Ilya Ploskovitov

Posted on Dec 11

Stop Testing Success. Kill the Database. 🧨

#testing #devops #chaosengineering #python

Intro to Chaos Engineering for QA. Learn how to test resilience by injecting failures with Docker and Playwright.

We are obsessed with the "Happy Path".

In traditional QA, we verify that the application works when everything is perfect:

The network is stable.
The database responds in 5ms.
Third-party APIs are online.

But in production, nothing is perfect. Pods crash, networks lag, and databases lock up.

When these things happen, a standard Selenium/Playwright test just says: Failed. It doesn't tell you how the application failed. Did it show a graceful error message? Or did it crash with a white screen and a raw stack trace?

This is where Chaos Engineering comes in.

From QA to Resilience Engineering

Chaos Engineering isn't just for Site Reliability Engineers (SREs). As modern QAs, we need to stop asking "Does it work?" and start asking "What happens when it breaks?"

Today, I’ll show you how to write a Chaos Test using Python, Playwright, and the Docker SDK.

The Goal

We aren't going to wait for the database to fail. We are going to kill it intentionally in the middle of a test and verify that our frontend handles it gracefully.

The Stack

Python (Test logic)
Playwright (UI Interaction)
Docker SDK (The Chaos Injector)

The Code 🐍

Here is the complete script. It connects to your local Docker daemon, finds the Postgres container, and strangles it while the user is trying to work.

import docker
import time
from playwright.sync_api import Page, expect

def test_database_failure_resilience(page: Page):
    # 1. Setup: Connect to Docker
    # We use the python-docker library to control the infrastructure
    client = docker.from_env()

    # Target your specific database container
    try:
        db_container = client.containers.get("postgres-prod")
    except docker.errors.NotFound:
        raise Exception("Database container not found! Is Docker running?")

    # 2. Happy Path: Verify the app loads normally
    print("✅ Step 1: Loading Dashboard...")
    page.goto("http://localhost:3000/dashboard")
    expect(page.locator(".user-balance")).to_be_visible()

    # 🧨 CHAOS TIME: Kill the Database
    print("🔥 Step 2: Injecting Chaos (Stopping DB)...")
    db_container.stop()

    # 3. Resilience Assertion
    # The app should NOT show a white screen or crash.
    # It SHOULD show a friendly "Connection Lost" toast or retry button.
    print("👀 Step 3: Verifying graceful degradation...")

    # Trigger an action that requires the DB
    page.reload() 

    # Assert UI handles the error
    expect(page.locator(".error-toast")).to_contain_text("Connection lost")
    expect(page.locator(".retry-button")).to_be_visible()

    # 🩹 RECOVERY: Bring the Database back
    print("🩹 Step 4: Healing the infrastructure...")
    db_container.start()

    # Give the app a moment to reconnect (or trigger a manual retry)
    page.locator(".retry-button").click()

    # 4. Self-Healing Assertion
    # The app should recover without requiring a full page refresh
    expect(page.locator(".user-balance")).to_be_visible()
    print("✅ Test Passed: System is resilient.")

Why this matters

If you run this test and your application shows a 500 Server Error page, you have found a bug. Not a functional bug, but an architectural bug.

By adding "Chaos Tests" to your regression suite, you guarantee that your product doesn't just work—it survives.

👋 Want more Chaos?

I write The 5-Minute QA—a daily newsletter for Senior QAs and SDETs. Every morning, I send one actionable tip on Chaos Engineering.

👉 Subscribe here to get the tips in your inbox

Top comments (2)

rokoss21 • Dec 16

This resonates a lot.

What I really like here is the reframing: you’re not “testing failure”, you’re testing system behavior under violated assumptions. That’s an architectural concern, not just a QA one.

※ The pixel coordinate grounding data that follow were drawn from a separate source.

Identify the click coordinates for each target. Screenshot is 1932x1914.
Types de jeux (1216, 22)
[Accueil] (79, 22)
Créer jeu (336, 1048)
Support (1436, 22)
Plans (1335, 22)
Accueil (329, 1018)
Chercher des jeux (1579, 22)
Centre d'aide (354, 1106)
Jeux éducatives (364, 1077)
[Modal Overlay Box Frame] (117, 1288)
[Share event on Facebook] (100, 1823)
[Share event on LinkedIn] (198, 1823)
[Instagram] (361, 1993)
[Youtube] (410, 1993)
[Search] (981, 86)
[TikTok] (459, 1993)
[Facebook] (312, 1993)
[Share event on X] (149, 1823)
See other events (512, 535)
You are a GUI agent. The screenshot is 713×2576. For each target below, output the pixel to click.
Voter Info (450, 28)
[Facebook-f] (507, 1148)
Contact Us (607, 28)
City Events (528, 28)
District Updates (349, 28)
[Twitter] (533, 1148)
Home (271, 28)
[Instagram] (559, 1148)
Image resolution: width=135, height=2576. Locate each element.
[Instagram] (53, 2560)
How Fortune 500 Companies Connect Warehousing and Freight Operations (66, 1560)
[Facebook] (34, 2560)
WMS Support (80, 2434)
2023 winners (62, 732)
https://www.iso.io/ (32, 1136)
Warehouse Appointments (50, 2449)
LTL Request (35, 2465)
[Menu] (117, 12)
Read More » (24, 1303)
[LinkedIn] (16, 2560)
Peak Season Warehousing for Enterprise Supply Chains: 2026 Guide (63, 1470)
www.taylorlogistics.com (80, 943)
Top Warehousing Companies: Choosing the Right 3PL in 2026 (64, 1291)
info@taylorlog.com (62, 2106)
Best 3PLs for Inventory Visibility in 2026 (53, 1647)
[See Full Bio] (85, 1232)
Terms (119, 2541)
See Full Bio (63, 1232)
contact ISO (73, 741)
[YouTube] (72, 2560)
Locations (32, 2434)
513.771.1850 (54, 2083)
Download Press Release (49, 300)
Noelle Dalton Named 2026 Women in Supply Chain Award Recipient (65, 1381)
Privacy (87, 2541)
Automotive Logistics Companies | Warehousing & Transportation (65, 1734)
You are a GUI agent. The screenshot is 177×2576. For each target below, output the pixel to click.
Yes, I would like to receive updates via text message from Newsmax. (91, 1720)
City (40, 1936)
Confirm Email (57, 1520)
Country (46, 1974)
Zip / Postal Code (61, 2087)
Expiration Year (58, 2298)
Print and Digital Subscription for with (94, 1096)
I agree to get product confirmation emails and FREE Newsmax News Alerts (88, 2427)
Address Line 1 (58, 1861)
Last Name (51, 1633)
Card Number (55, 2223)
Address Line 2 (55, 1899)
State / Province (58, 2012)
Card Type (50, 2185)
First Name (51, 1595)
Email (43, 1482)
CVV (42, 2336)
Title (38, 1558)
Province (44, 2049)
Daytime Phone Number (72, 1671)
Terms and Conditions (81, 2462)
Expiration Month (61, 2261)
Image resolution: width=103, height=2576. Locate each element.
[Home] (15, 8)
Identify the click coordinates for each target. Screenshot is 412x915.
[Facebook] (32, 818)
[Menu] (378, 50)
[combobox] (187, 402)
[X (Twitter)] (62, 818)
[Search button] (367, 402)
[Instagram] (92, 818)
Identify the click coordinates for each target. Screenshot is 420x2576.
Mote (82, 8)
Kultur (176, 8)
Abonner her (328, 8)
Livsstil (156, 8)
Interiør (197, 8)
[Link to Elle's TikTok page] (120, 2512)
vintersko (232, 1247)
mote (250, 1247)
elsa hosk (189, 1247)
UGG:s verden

Killing the database mid-flow forces an implicit contract to surface:
– What guarantees does the frontend actually rely on?
– Where do retries live?
– Is failure a state or just an unhandled exception?

Most teams unknowingly test success invariants and then act surprised when production violates them. Chaos tests like this turn resilience from an abstract SRE concept into something executable and reviewable.

I also appreciate that this isn’t random chaos for chaos’ sake — it’s scoped, intentional, and tied to observable user behavior. That’s the difference between “breaking things” and engineering robustness.

Great post. This kind of testing uncovers architectural bugs long before they become incidents.

Ilya Ploskovitov • Dec 25

This comment is fantastic—honestly, I might steal your phrasing for my next talk! 😄

'Testing system behavior under violated assumptions' is a much more precise definition than just 'Chaos Engineering.' You are spot on about the implicit contract. Often, the frontend assumes API = Always Available, and when that contract is violated by reality, the UI has no plan B.

Thanks for adding such a thoughtful perspective on 'random breaking' vs. 'engineering robustness.' That distinction is key.